13 Ocak 2025 Pazartesi

Sait Faik Ve Orhan Veli ve İstanbul'da Yürümek


Bugün Sait Faik'in  kitaplarını uzun uzun seyrettim. Kimini elime  alıp, altını çizdiğim cümlelere göz gezdirdim.  Sait Faik var ya,  bayıldığım öykücülerin en birincisi. 

Düşünüyorum da, sevdiğim kitapların yazarlarıyla tanışmaktan, karşılıklı muhabbet etmekten pek hoşlanacağımı sanmıyorum. Onları sadece yazdıklarıyla sevmek istiyorum. Amaa... Sait Faik aklıma gelince var ya, keşke tanısaydım demekten kendimi alamıyorum.

**Ham Veri**
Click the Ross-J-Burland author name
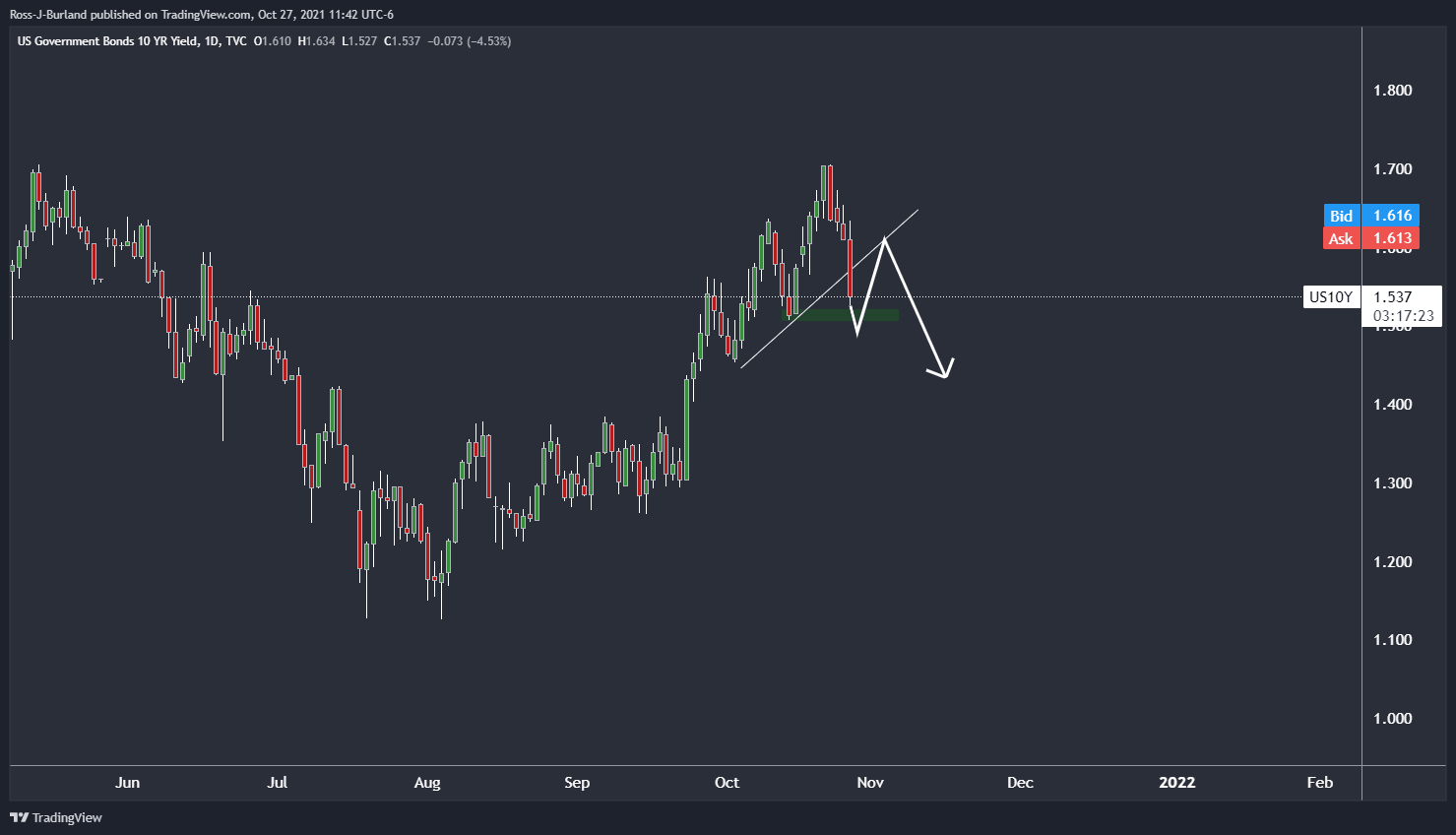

**Yapılacaklar**
a. Aşağıdaki ifadelerin Sait Faik yazısıyla örtüşüp örtüşmediğini belirtin; her biri için evet ya da hayır deyin ve karar veren sözleri metinden aynen alıntılayın. (i) Yazar, Sait Faik'i en sevdiği öykücü olarak görüyor. (ii) Yazar, sevdiği kitapların yazarlarıyla tanışmaktan hoşlanacağını düşünüyor. (iii) Yazar, Sait Faik'in kitaplarında altını çizdiği cümlelere göz gezdirdi.
b. Sait Faik yazısını iki cümleyle özetleyin.
c. Sait Faik yazısını son cümlesinden itibaren sürdürün.
Satırlar metinle hiçbir şekilde ilgili değildir.

**Görev Yanıtları**
a.
(i) Evet: "Sait Faik var ya, bayıldığım öykücülerin en birincisi."
(ii) Hayır: "sevdiğim kitapların yazarlarıyla tanışmaktan, karşılıklı muhabbet etmekten pek hoşlanacağımı sanmıyorum"
(iii) Evet: "altını çizdiğim cümlelere göz gezdirdim"

b. Yazar, Sait Faik'in kitaplarını uzun uzun seyredip altını çizdiği cümlelere göz gezdirir ve onu bayıldığı öykücülerin en birincisi sayar. Sevdiği kitapların yazarlarını yalnızca yazdıklarıyla sevmek istese de Sait Faik söz konusu olunca onu tanımış olmayı diler.

c.
Çünkü uzun zamandır neyin hayalini kuruyorum biliyor musunuz? Şeyy…  Yürümenin… Uzun zamandır Sait Faik'le İstanbul’da yürümenin hayalini kuruyorum… 

Düşünsenize… Sait Faik'le birlikte  önce Cağaloğlu’ndan yürümeye başlıyormuşuz. Sirkeci'ye iniyormuşuz, tamam mı? Eminönü karışıklığıyla köprüden geçiyormuşuz. Yüksekkaldırım’a tırmanıyormuşuz… Efendime söyleyeyim… Sonra… Ver elini Tünel… İstiklal Caddesi… Taksim… Bir dakika... Acaba bu yoldan Beyoğlu’na çıkmak bizi yorar mı yoksa  dinlendirir mi dersin? Ya taşıtlar, işsiz güçsüzler, gezginci satıcılar kalabalığı tadımızı kaçırırsa? Hımm… Ne diyeyim? Bilemedim. Ah! Peki… Ya koşmadan, yavaş adımlarla, tatlı tatlı söyleşerek, ta Şişli’den Levent Çiftliği’nden geçerek Boğaz’a kadar Sait Faik’le yarış yapmayı hayal etsem mesela… Ben öne geçince Sait Faik beni eteğimden yakalasa… Hahha!.. Ne hoş bir hayal!..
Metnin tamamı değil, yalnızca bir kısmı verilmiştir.